BooksForKidsBlog

Tuesday, June 05, 2012

Red Planet Roamers: The Mighty Mars Rovers by Elizabeth Rusch



"Can you build two?"

"Two what?" Steve asked.

NASA wanted two rockets, two landers, two rovers, two of everything. The two Mars Exploration Rovers would be identical but land on opposite sides of the planet.... Two would double the chances of success....

Ever since Edgar Rice Burroughs’ A Princess of Mars and H.G. Wells’ War of the Worlds created interest in life on Earth’s sister planet, people have speculated upon whether life could exist or ever have existed on the red planet.

Not until the beginning of this century, however, have scientists actually had the knowledge and engineering skills to try to find out for sure. But what was required was information about the atmosphere and the possibility of water on the planet. And when NASA offered this opportunity, Steven Squyres jumped at the chance to try to answer the question of life-as-we-know-it-sustaining water on this seemingly barren world.

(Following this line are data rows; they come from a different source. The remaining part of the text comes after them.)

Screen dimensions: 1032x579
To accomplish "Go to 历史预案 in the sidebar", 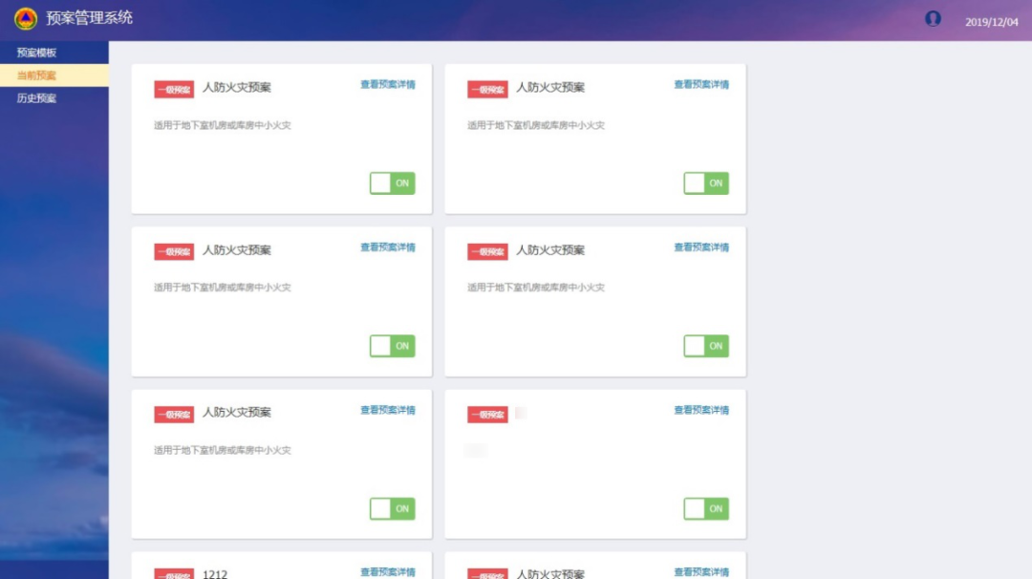I will (37, 98).
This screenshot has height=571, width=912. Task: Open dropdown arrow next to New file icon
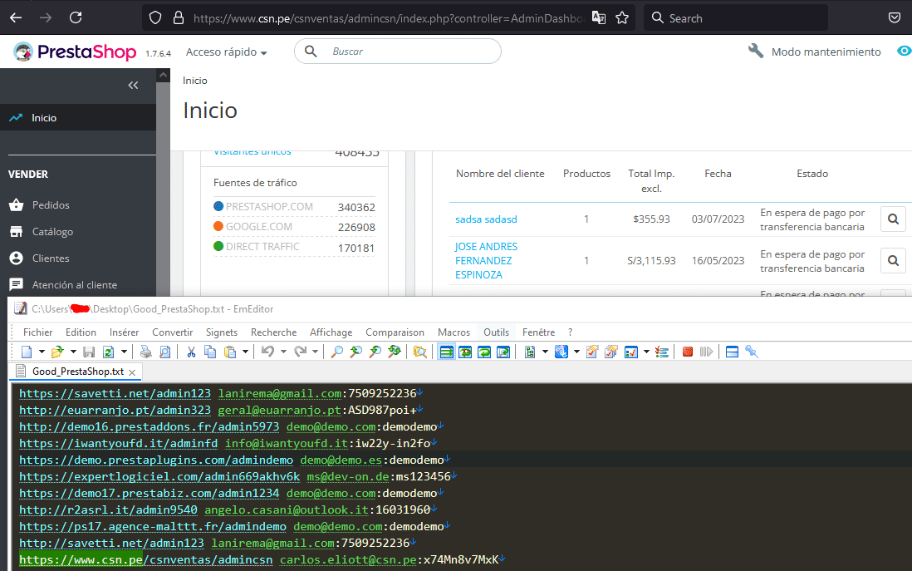point(40,352)
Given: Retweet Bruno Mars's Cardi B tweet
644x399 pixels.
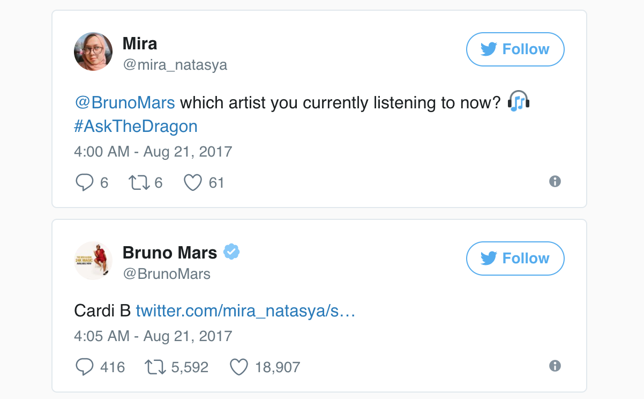Looking at the screenshot, I should (x=155, y=367).
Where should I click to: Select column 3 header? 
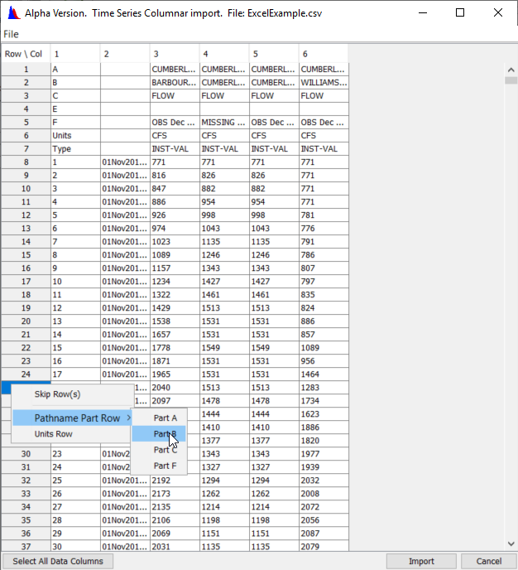click(x=174, y=54)
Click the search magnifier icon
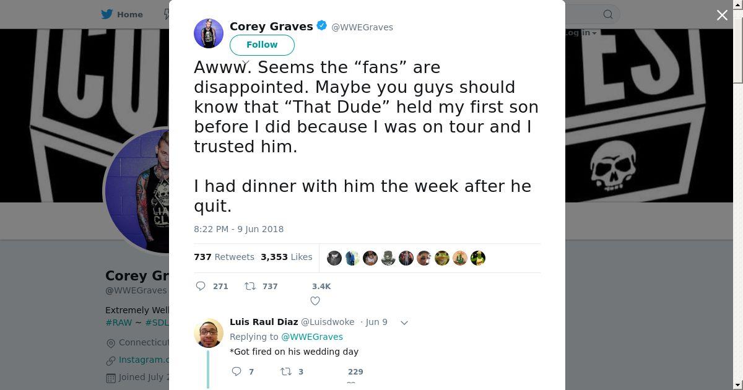The width and height of the screenshot is (743, 390). point(608,14)
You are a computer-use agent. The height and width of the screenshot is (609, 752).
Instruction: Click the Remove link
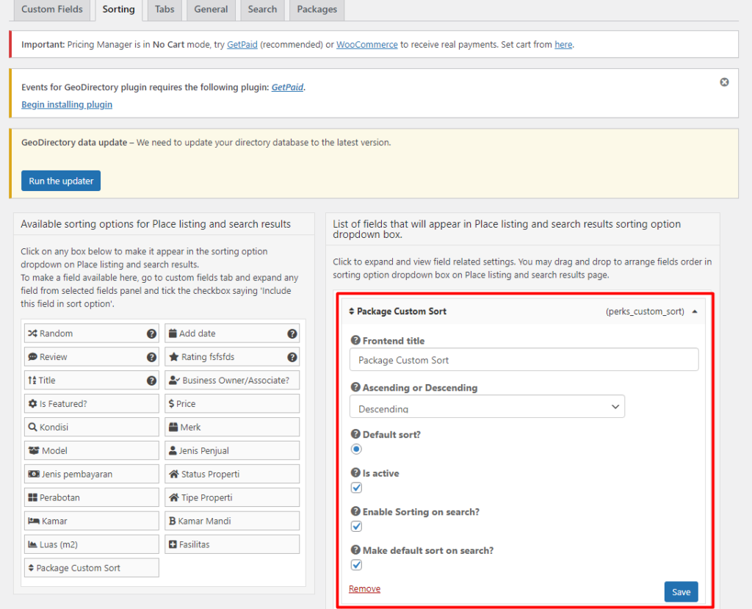364,588
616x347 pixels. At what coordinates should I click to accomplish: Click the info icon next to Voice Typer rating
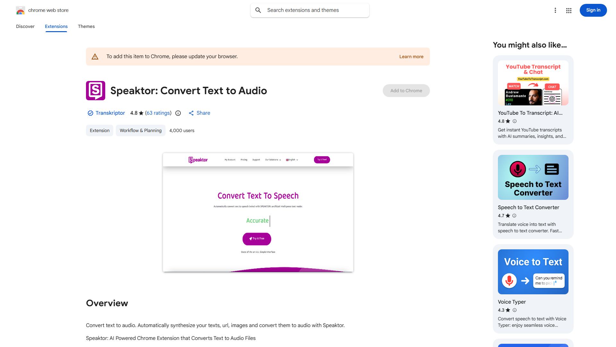coord(515,310)
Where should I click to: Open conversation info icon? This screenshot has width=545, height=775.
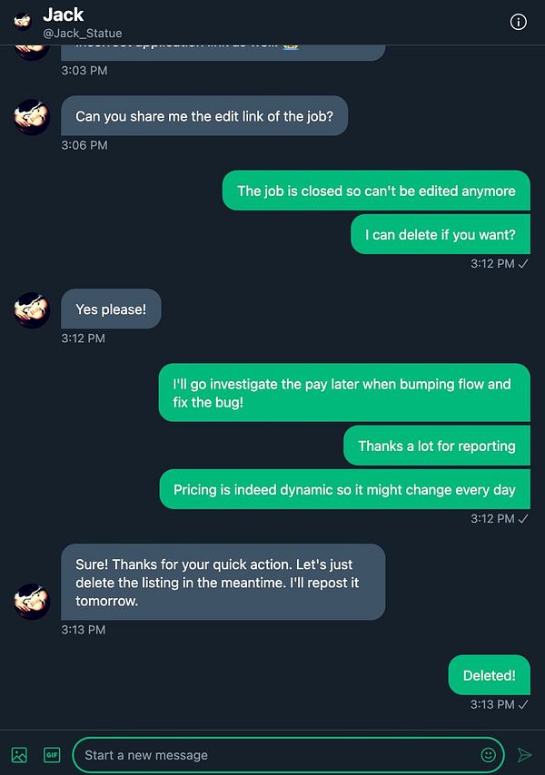[x=519, y=22]
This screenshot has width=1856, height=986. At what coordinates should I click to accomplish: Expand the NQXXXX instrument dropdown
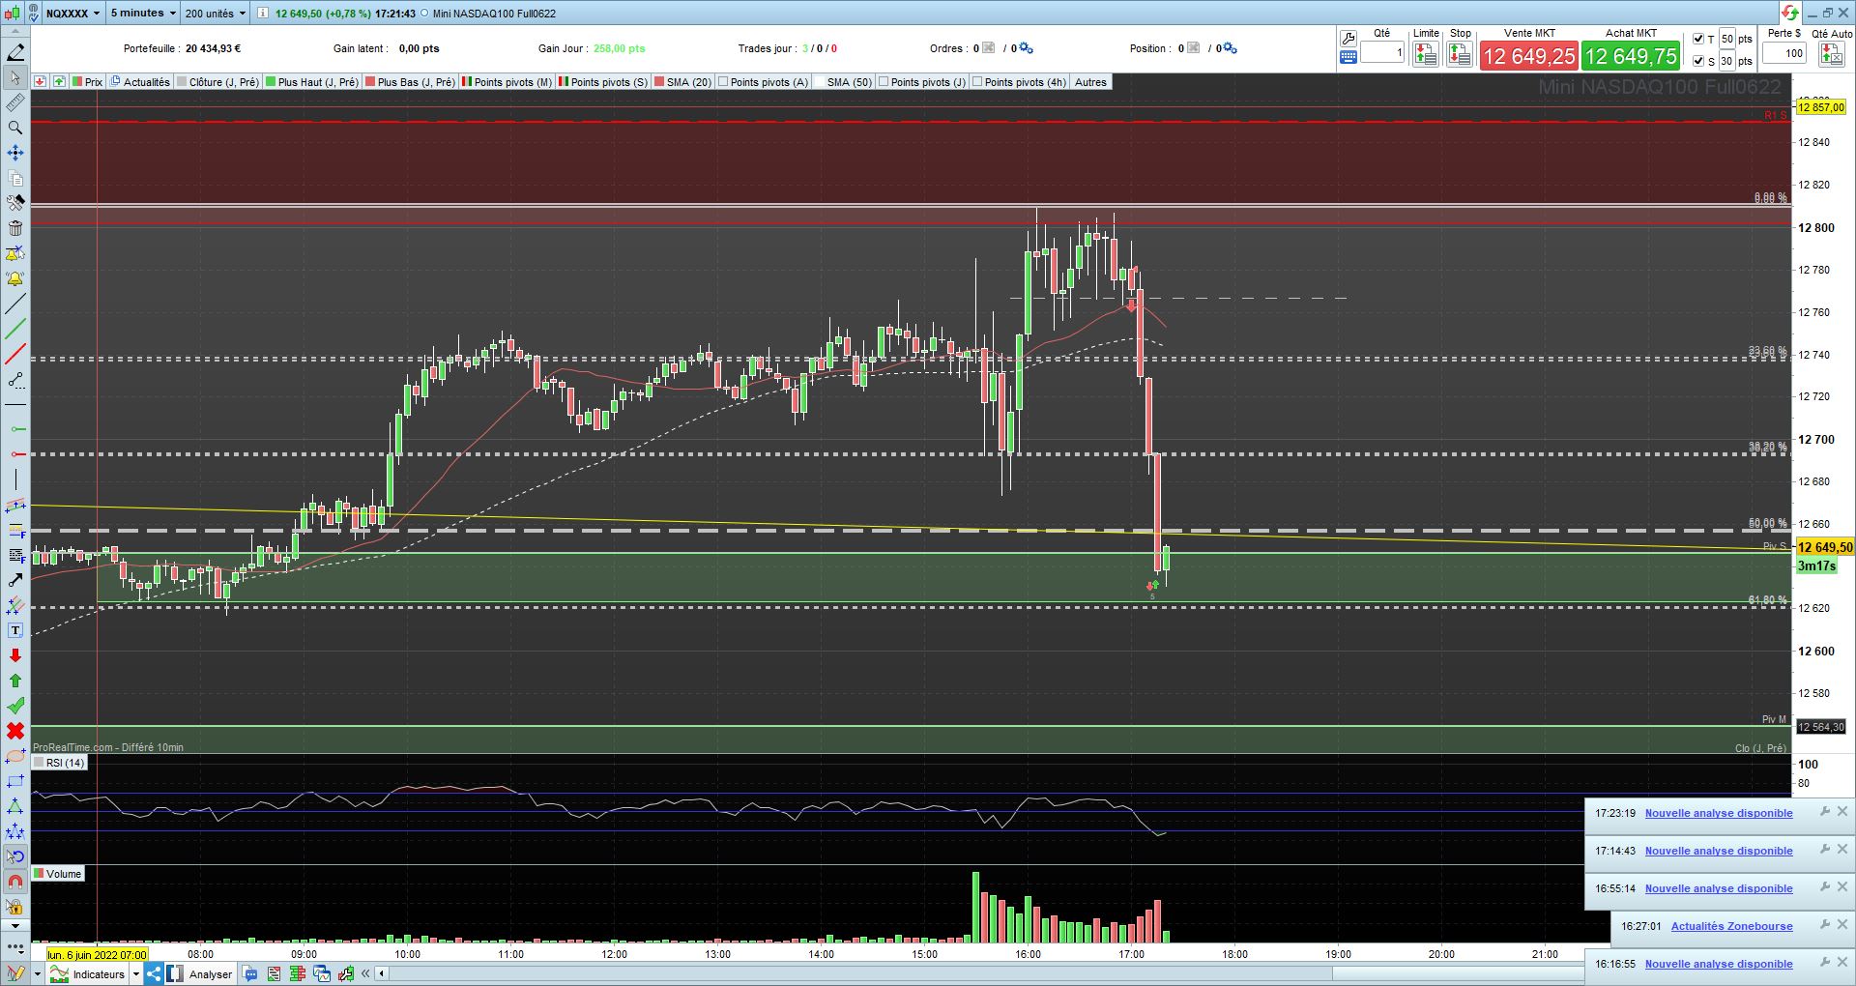click(x=73, y=14)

“Our schedule was impossible.”

“It was so complicated that not a single one of us fully understood what was going on.”

This mission was the most complex of all NASA enterprises. Not only did the scientists have to plan rocket flights capable of orbiting Mars, landers capable of setting down their cargoes with their complex devices intact, but also engineer two Mars rovers capable of movement around that rough and inhospitable surface, means of communication back and forth which enabled the vehicles to sample the geology of the surface and return visual and coded data back to Earth, and capable of survival for what seemed a daringly long mission on the surface, generating their own power through solar cells and enduring the dust, high winds, and deep cold of Mars as they carried out their mission.

The little Mars rovers, christened “Spirit” and “Opportunity” by nine-year-old Sofi Collis, exceeded all expectations, landing on opposite sides of the planet and carrying out hundreds of investigations and experiments. Made to function for three months at best, the rovers, looking like bulked-up skateboards with wings, a long neck, and a little Wall-E face, sported remote-controlled cameras capable of sending back up-close images of even grains of sand upon that planet’s surface.

They did the work of geologists, meteorologists, chemists, photographers, mountain climbers, and crater trekkers. Spirit explored high into the Columbia Hills, scaling a 30-degree incline and reaching the 269-foot summit of Husband Hill, highest point in the range. Opportunity explored deep into Eagle, Endurance, and Victoria Craters.

“The rovers are our surrogates, our robotic precursors to a world that, as humans, we still are not quite ready to visit. But in the end, what I really want more than anything else, is boot prints in our wheel tracks.”

Perhaps some young readers of Elizabeth Rusch’s forthcoming The Mighty Mars Rovers: The Incredible Adventures of Spirit and Opportunity (Scientists in the Field Series) (Houghton Mifflin Harcourt, 2012) will be the ones to leave their boot prints on the surface of Mars. This latest in Houghton's noted Scientists in the Field series shows the creators of the Mars rovers in a new sort of “field work,” chronicling the drama that occurs in the engineering lab, both the day-to-day struggles and triumphs, and those final high dramas when Spirit and Opportunity came to life and started sending back our first glimpses of those other worlds which have long fired the human imagination.

"Enthralling . . . How extraordinary to visit Mars in Spirit; readers will be very glad of the Opportunity." quips Kirkus, in its starred review.